● Stored items:
----------

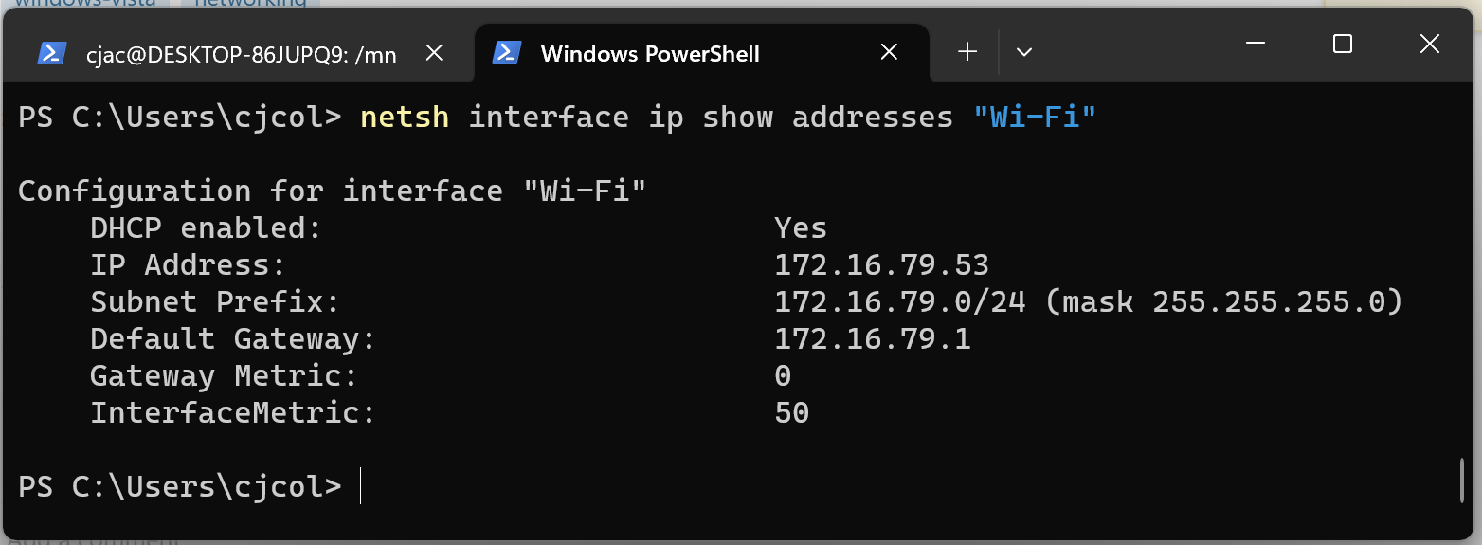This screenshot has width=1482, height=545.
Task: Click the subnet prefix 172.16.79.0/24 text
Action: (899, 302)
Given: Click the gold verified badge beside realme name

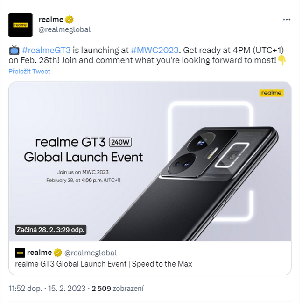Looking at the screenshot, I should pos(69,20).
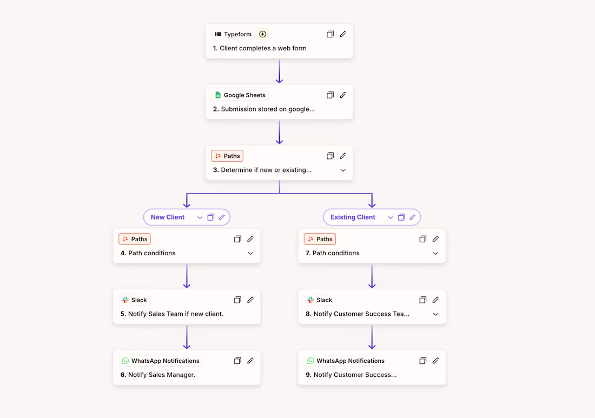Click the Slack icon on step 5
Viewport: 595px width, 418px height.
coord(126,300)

----------

● PROBLEM DETAILS: Only the lines from the one holding "Given: Click the" through the last line of the records should be output, please, exactly and without any pictures.

● RESULT OF THE TASK:
Given: Click the gold verified badge beside realme name

Looking at the screenshot, I should pos(69,20).
Click the Slack icon on step 5
Viewport: 595px width, 418px height.
coord(126,300)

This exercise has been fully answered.